▶ **MATERIAL FOR THIS TASK**:
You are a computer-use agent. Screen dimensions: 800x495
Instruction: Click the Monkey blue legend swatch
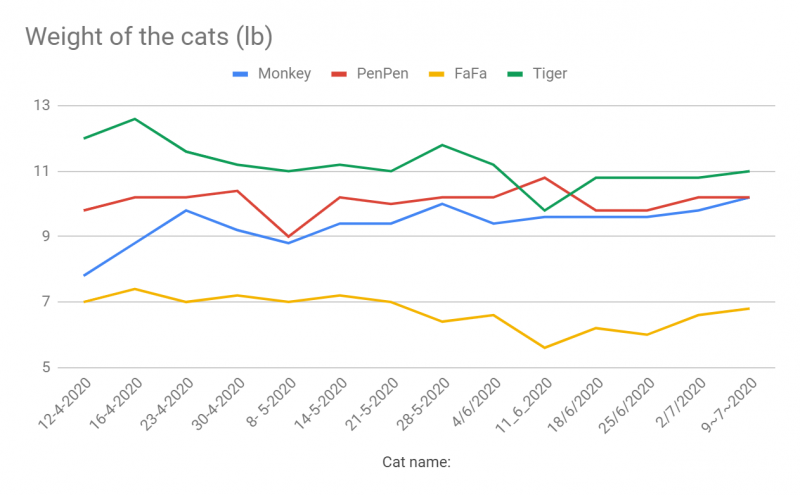tap(241, 73)
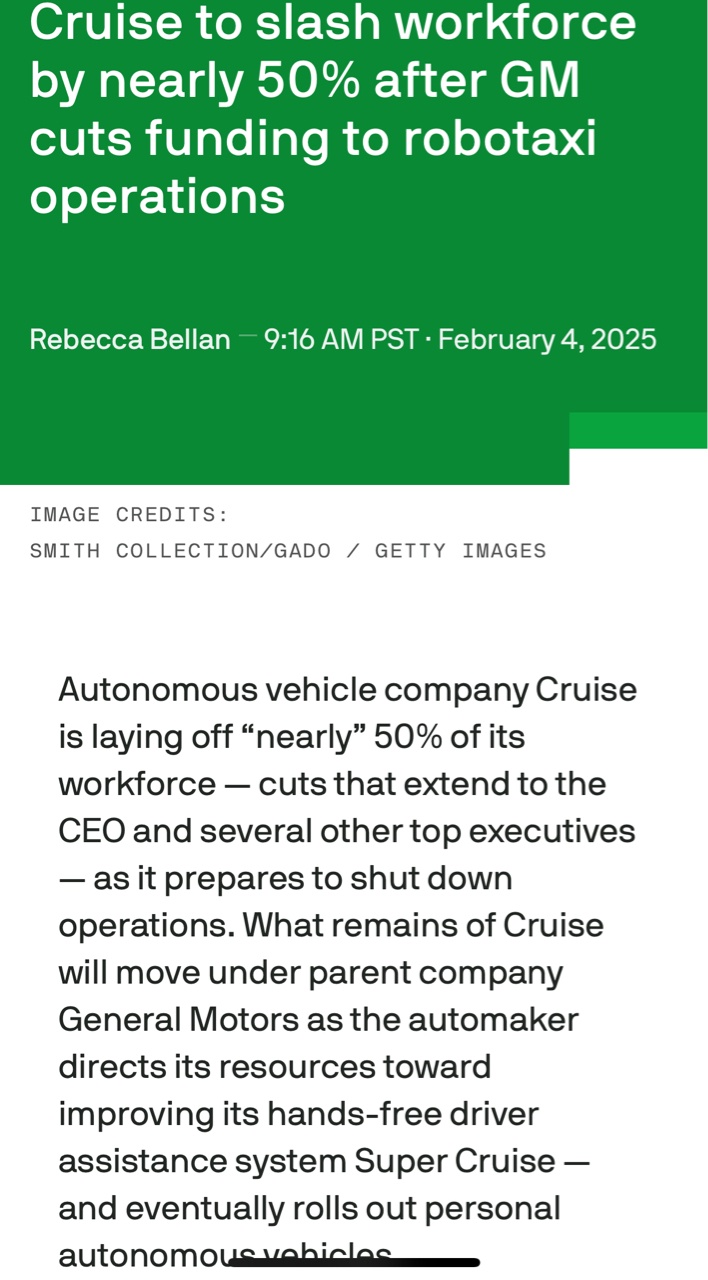Select the February 4, 2025 date text

(547, 339)
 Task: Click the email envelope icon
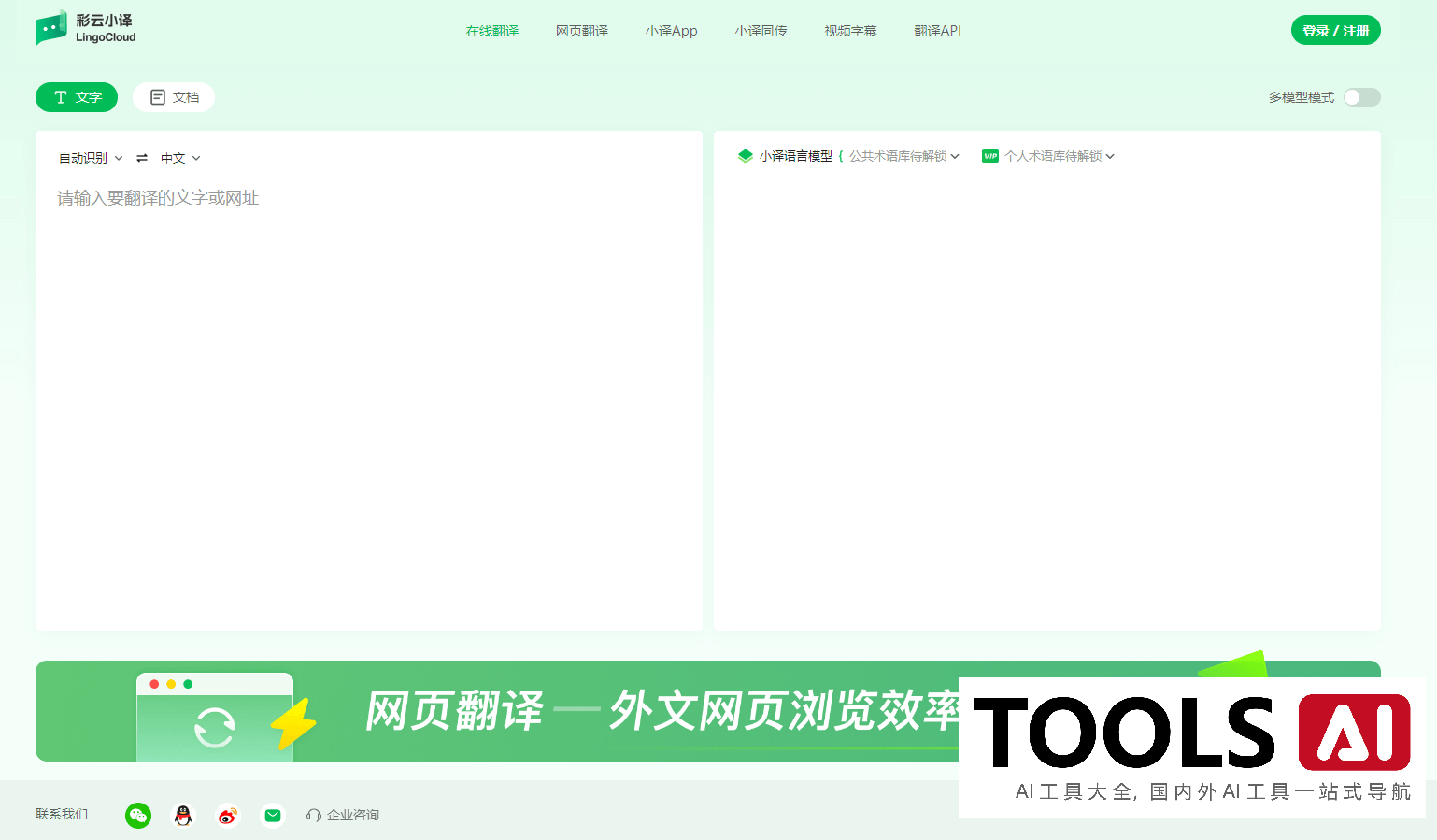point(272,815)
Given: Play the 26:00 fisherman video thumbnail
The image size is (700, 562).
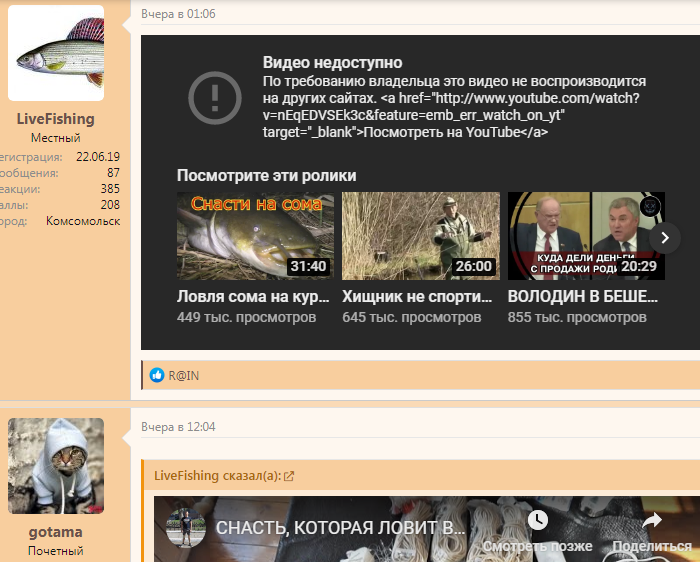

▶ **PROBLEM STATEMENT**: Copy all the lines of data exactly as they appear, dropping any images.

▶ **RESULT**:
You are a computer-use agent. Screen dimensions: 800x495
Instruction: Click the Monkey blue legend swatch
tap(241, 73)
Select the February 4, 2025 date text

(547, 339)
 Task: Click the email envelope icon
point(272,815)
Given: Play the 26:00 fisherman video thumbnail
The image size is (700, 562).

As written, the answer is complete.